Parasites des plantes

Les parasites protistes s'attaquent aux plantes terrestres et comprennent des agents qui causent une destruction massive des cultures vivrières. L'oomycète Plasmopara viticola parasite les plants de vigne, ce qui provoque une maladie appelée mildiou. Les plants de vigne infectés par P. viticola paraissent rabougris et ont des feuilles décolorées et flétries. La propagation du mildiou a failli faire effondrer l'industrie viticole française au XIXe siècle. Ils sont facilement contrôlés une fois découverts, il est donc essentiel de surveiller attentivement les hôtes sensibles, car s'il n'est pas traité, l'organisme peut se propager rapidement et submerger complètement l'espèce hôte.

Mildiou: L'oïdium et l'oïdium sur cette feuille de vigne sont tous deux causés par une infection à P. viticola.

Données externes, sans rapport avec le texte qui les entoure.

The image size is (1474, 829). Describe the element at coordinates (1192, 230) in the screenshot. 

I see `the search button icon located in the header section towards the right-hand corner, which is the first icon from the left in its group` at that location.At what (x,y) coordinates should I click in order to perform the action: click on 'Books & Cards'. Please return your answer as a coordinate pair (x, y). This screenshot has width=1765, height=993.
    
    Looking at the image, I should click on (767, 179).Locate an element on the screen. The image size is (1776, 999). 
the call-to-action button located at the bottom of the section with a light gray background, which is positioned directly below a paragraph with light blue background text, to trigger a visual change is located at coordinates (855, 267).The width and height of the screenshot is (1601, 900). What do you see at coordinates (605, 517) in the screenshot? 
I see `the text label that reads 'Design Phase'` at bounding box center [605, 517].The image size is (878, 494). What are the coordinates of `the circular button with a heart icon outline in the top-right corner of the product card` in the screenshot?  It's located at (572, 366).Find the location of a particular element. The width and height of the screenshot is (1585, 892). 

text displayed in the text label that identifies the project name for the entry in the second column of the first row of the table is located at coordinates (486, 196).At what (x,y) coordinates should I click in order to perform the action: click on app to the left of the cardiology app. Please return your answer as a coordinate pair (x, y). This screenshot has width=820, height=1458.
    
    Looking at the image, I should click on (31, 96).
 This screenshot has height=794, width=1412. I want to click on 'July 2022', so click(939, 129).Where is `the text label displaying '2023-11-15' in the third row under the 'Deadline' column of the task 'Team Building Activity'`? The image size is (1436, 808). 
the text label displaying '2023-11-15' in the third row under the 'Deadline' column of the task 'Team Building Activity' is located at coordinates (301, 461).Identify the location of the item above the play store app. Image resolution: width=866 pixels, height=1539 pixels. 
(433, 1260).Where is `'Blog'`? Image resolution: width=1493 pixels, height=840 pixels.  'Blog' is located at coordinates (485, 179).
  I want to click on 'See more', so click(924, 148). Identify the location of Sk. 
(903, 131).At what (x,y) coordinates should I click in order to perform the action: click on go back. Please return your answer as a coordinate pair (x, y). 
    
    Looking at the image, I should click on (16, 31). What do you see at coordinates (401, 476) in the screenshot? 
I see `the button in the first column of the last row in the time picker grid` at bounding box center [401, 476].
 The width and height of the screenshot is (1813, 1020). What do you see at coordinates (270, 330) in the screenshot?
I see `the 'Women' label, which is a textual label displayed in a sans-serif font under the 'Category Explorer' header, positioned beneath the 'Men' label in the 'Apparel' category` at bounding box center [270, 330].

Étant donné que l'agent pathogène du mildiou ne passe pas l'hiver dans les champs du Midwest, les rotations des cultures et les pratiques de travail du sol n'affectent pas le développement de la maladie. L'agent pathogène a tendance à s'établir à la fin de l'été. Par conséquent, la plantation de variétés hâtives peut réduire davantage la menace posée par le mildiou. Des fongicides peuvent également être appliqués pour lutter contre le mildiou. Les fongicides protecteurs à large spectre tels que le chlorothalonil, le mancozèbe et le cuivre fixe sont assez efficaces pour protéger contre l'infection par le mildiou.

Phytophthora infestans est un oomycète responsable du mildiou de la pomme de terre. Cette maladie provoque la décomposition des tiges et des tiges de pommes de terre en une boue noire. Brûlure généralisée de la pomme de terre causée par P. infestans a conduit à la célèbre famine irlandaise de la pomme de terre au XIXe siècle qui a coûté la vie à environ un million de personnes et a entraîné l'émigration d'au moins un million d'autres d'Irlande. Le mildiou continue d'affecter les cultures de pommes de terre dans certaines régions des États-Unis et de la Russie, anéantissant jusqu'à 70 pour cent des cultures lorsqu'aucun pesticide n'est appliqué.

mildiou de la pomme de terre: Ces restes peu appétissants résultent d'une infection par P. infestans, l'agent causal du mildiou de la pomme de terre.

Agents de décomposition

Les saprobes protistes ressemblant à des champignons sont spécialisées dans l'absorption des nutriments de la matière organique non vivante, comme les organismes morts ou leurs déchets. Par exemple, de nombreux types d'oomycètes se développent sur des animaux morts ou des algues. Les protistes saprobiques ont pour fonction essentielle de restituer les nutriments inorganiques au sol et à l'eau. Ce processus permet la croissance de nouvelles plantes, qui à leur tour génèrent de la nourriture pour d'autres organismes le long de la chaîne alimentaire. En effet, sans les espèces de saprobe, telles que les protistes, les champignons et les bactéries, la vie cesserait d'exister car tout le carbone organique serait « fixé » dans les organismes morts.


Voir la vidéo: فيديو!!! Les protistes reproduction (Février 2023).